RECORDS TO USE: Begin

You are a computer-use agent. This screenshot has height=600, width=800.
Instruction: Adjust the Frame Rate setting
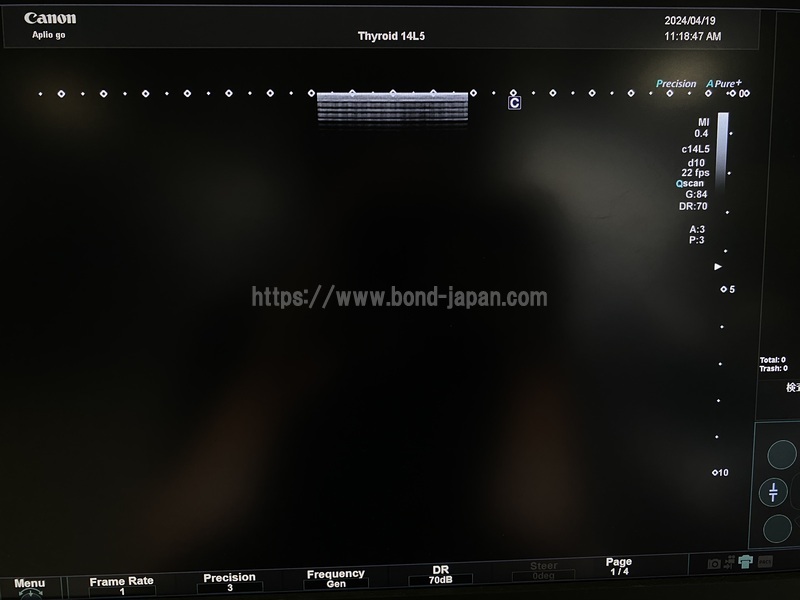click(122, 584)
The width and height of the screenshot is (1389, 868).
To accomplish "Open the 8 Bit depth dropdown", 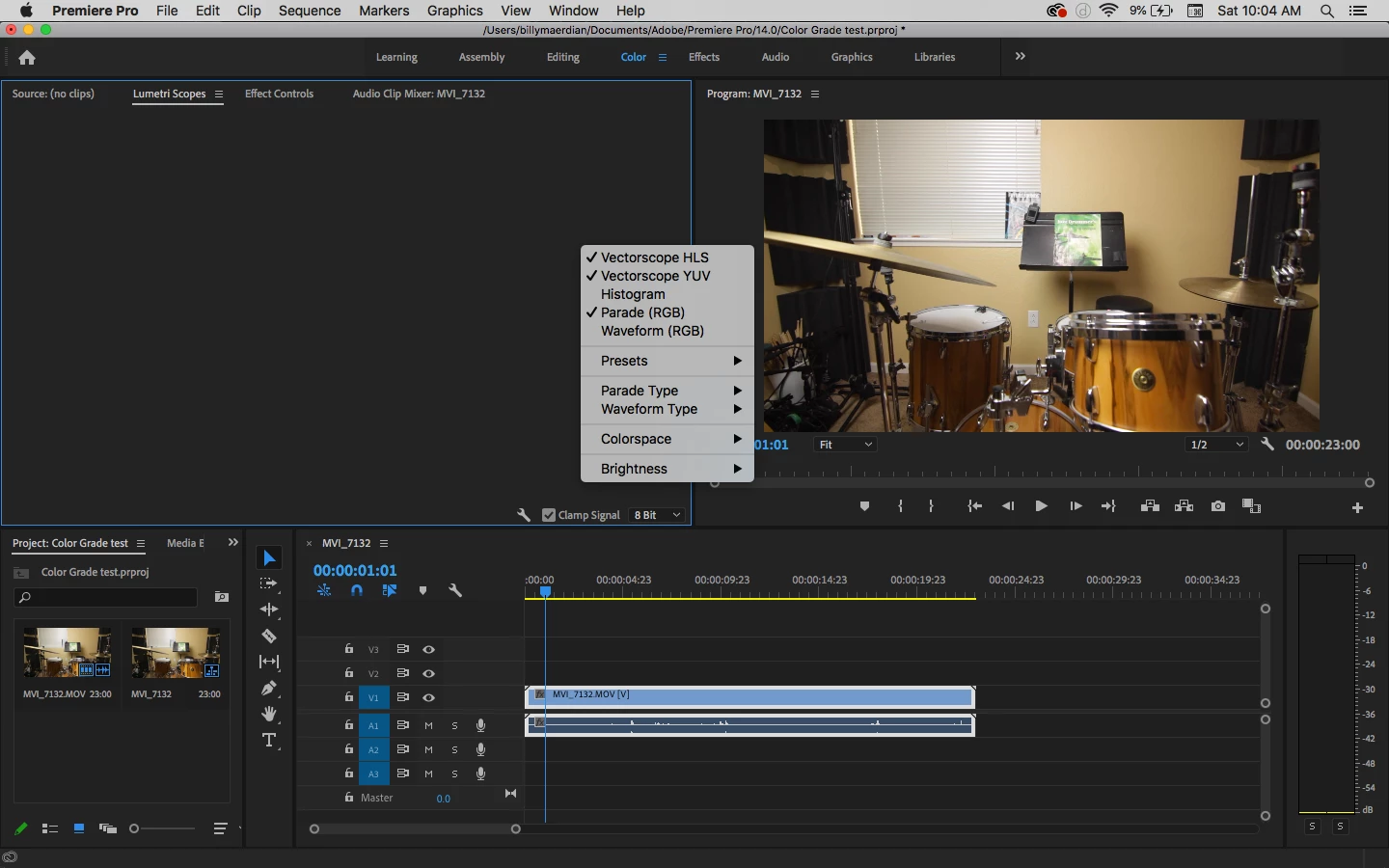I will (658, 515).
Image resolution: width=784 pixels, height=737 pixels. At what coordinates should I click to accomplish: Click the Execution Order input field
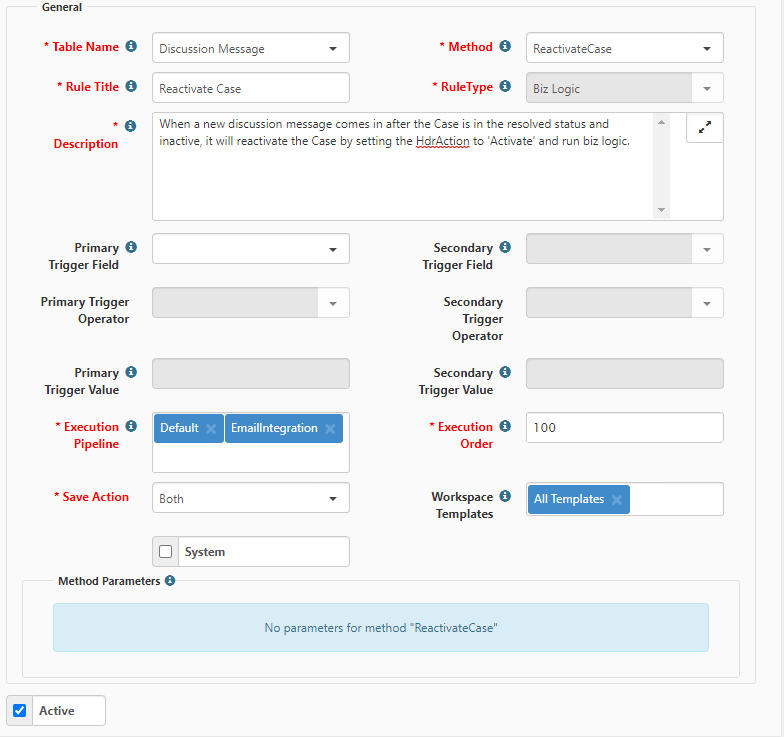point(624,427)
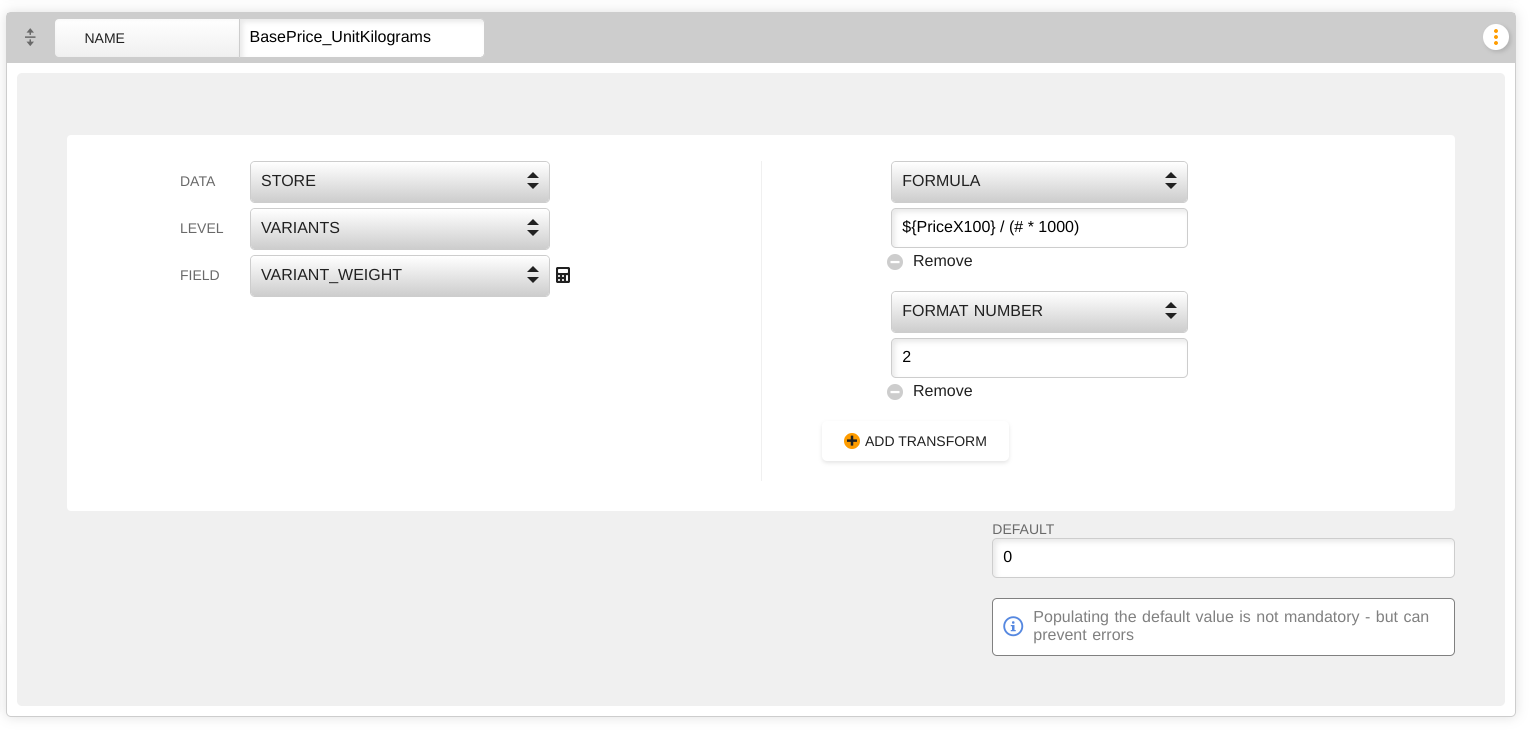Open the DATA dropdown showing STORE
The width and height of the screenshot is (1533, 731).
400,182
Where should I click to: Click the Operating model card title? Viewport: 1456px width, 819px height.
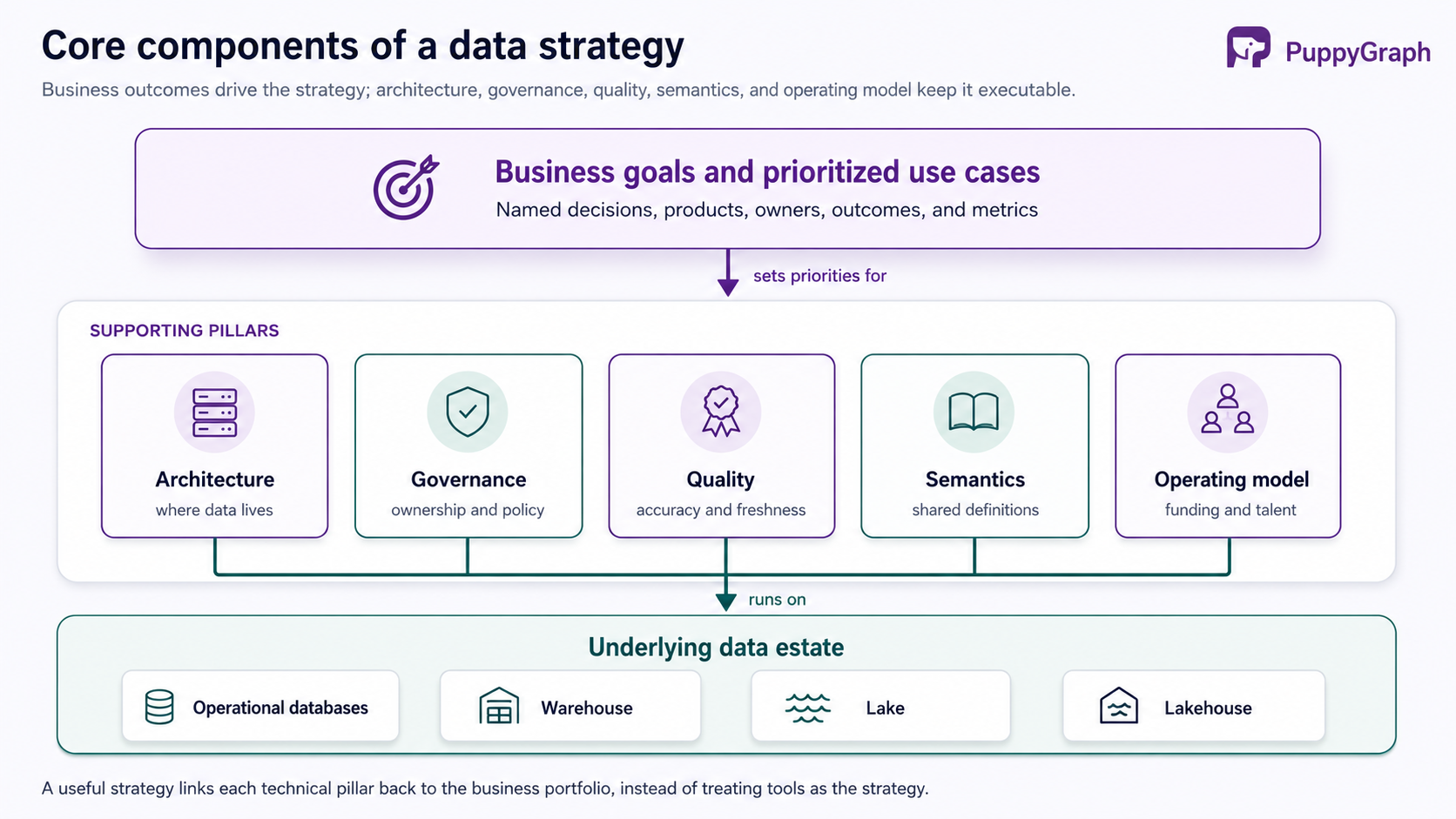(x=1231, y=480)
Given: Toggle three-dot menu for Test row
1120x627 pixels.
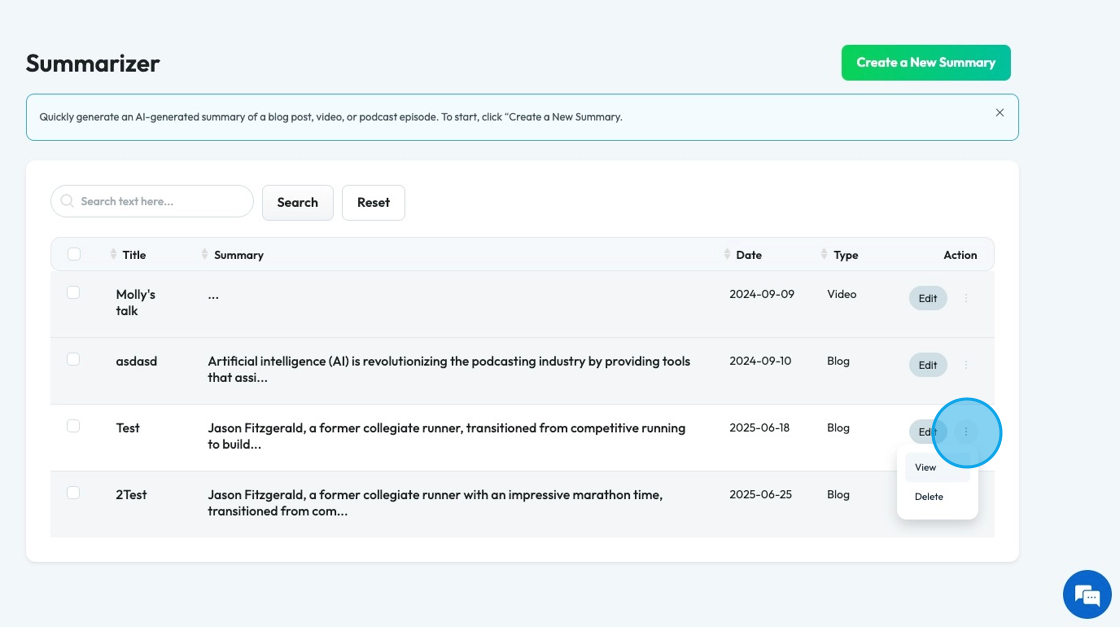Looking at the screenshot, I should point(966,432).
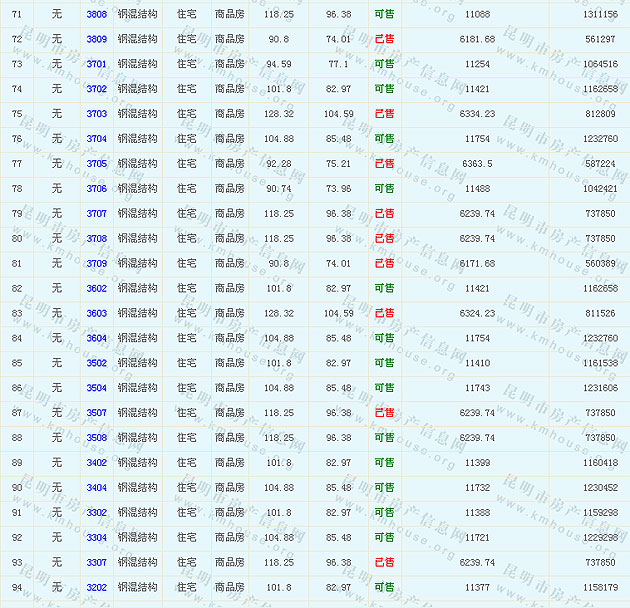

RECORDS TO USE: End

ACTIVITY: Hand back exactly the lines from the one with "Image resolution: width=784" through the last line of the data above, both ends included, with every picture left out.

TASK RESULT:
Image resolution: width=784 pixels, height=737 pixels. At what coordinates should I click to accomplish: Click the Execution Order input field
point(624,427)
Open the DATA dropdown showing STORE
The width and height of the screenshot is (1533, 731).
400,182
Where should I click to: Click the Operating model card title? Viewport: 1456px width, 819px height.
(x=1231, y=480)
Given: Toggle three-dot menu for Test row
1120x627 pixels.
Looking at the screenshot, I should point(966,432).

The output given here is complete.